Audiotext zum Nach- und Mitlesen:

Morgen soll es also soweit sein: das europäisch-kanadische Freihandelsabkommen CETA wird unterzeichnet. Nach dem politischen Auflehnen der Wallonen wurde das Vertragswerk nun nach tagelangem Ringen nachgebessert.
Bis zuletzt fühlte man sich an die Geschichte von Asterix erinnert. Eine kleine europäische Region wagt es, den Großen Widerstand zu leisten. Eine Region, die viele Europäer bis zu diesem Zeitpunkt gar nicht auf der Landkarte hätten deuten können. Ausgerechnet diese kleine Region im Königreich Belgien weiß sich gegen den europäischen Apparat und seine Freihandelspläne zu Wehr zu setzen.
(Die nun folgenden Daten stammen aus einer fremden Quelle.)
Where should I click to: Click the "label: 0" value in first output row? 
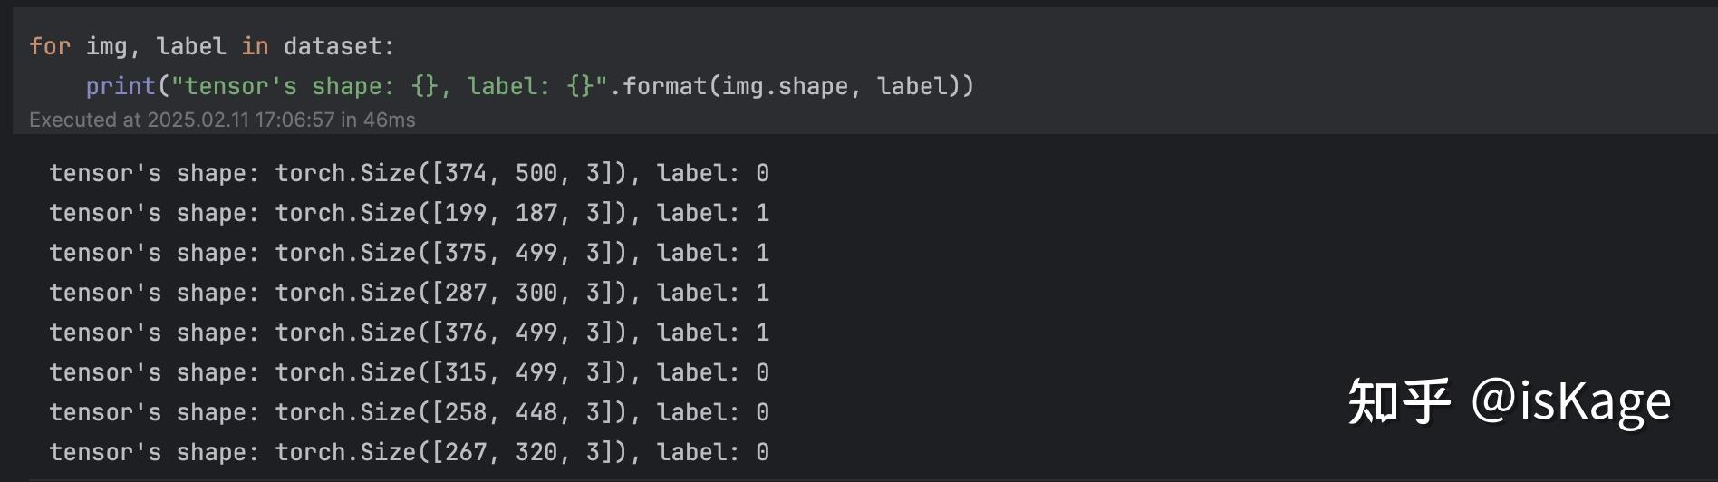click(x=713, y=173)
Schnell wird den Wallonen „Größenwahn“ unterstellt, Blockierung der Verhandlungen, gar Erpressung der gesamten europäischen Union. Von einer „Geiselhaft der EU“ war in den Medien die Rede, eine „beschämende Blamage für den Kontinent“ textete so mancher Journalist. Und tatsächlich handelt es sich hier um eine „beschämende Blamage“.
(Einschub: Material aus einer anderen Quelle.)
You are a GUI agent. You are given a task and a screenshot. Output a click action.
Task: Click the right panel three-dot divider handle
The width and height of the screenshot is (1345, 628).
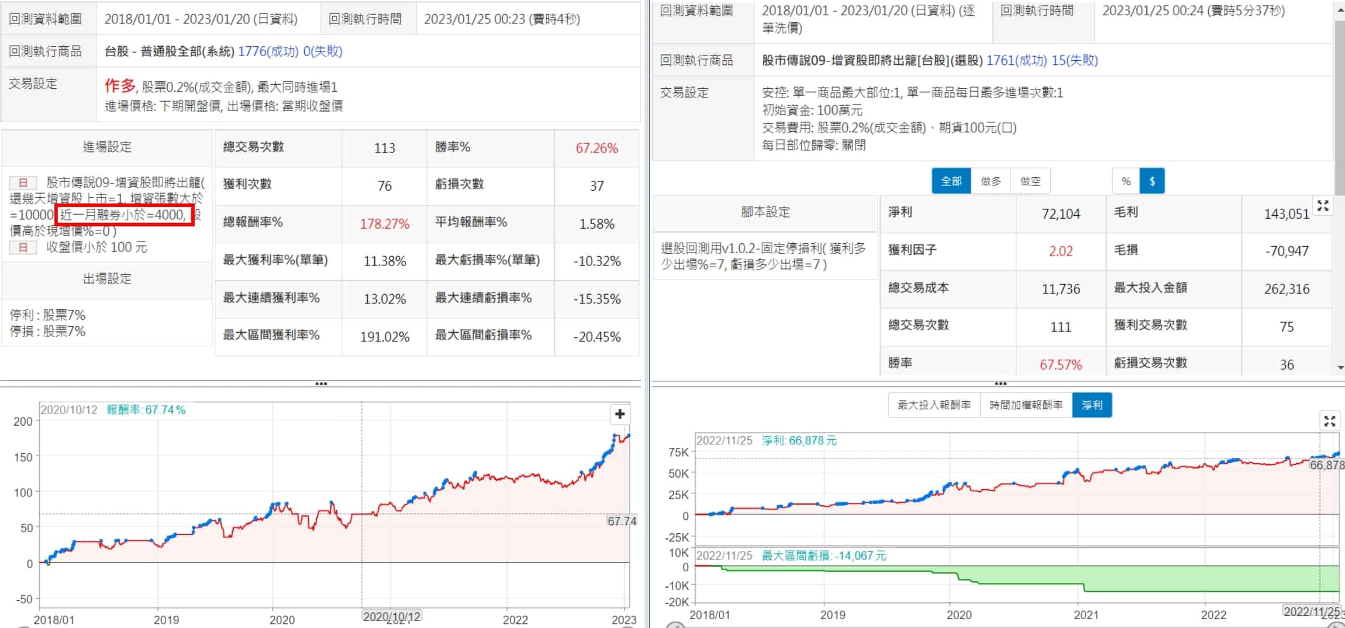pyautogui.click(x=1001, y=384)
Die resultiert aber nicht im Veto der Wallonen im Falle CETA. Diese Blamage begründet sich ganz alleine in der öffentlichen Darstellung dieser Veto-Situation – auf politischer und journalistischer Basis. Dieses entstandene Veto zeigt, dass die Vertrauenskrise der politischen Institution EU weder von der Politik noch von den Medien richtig verstanden und eingeordnet wurde.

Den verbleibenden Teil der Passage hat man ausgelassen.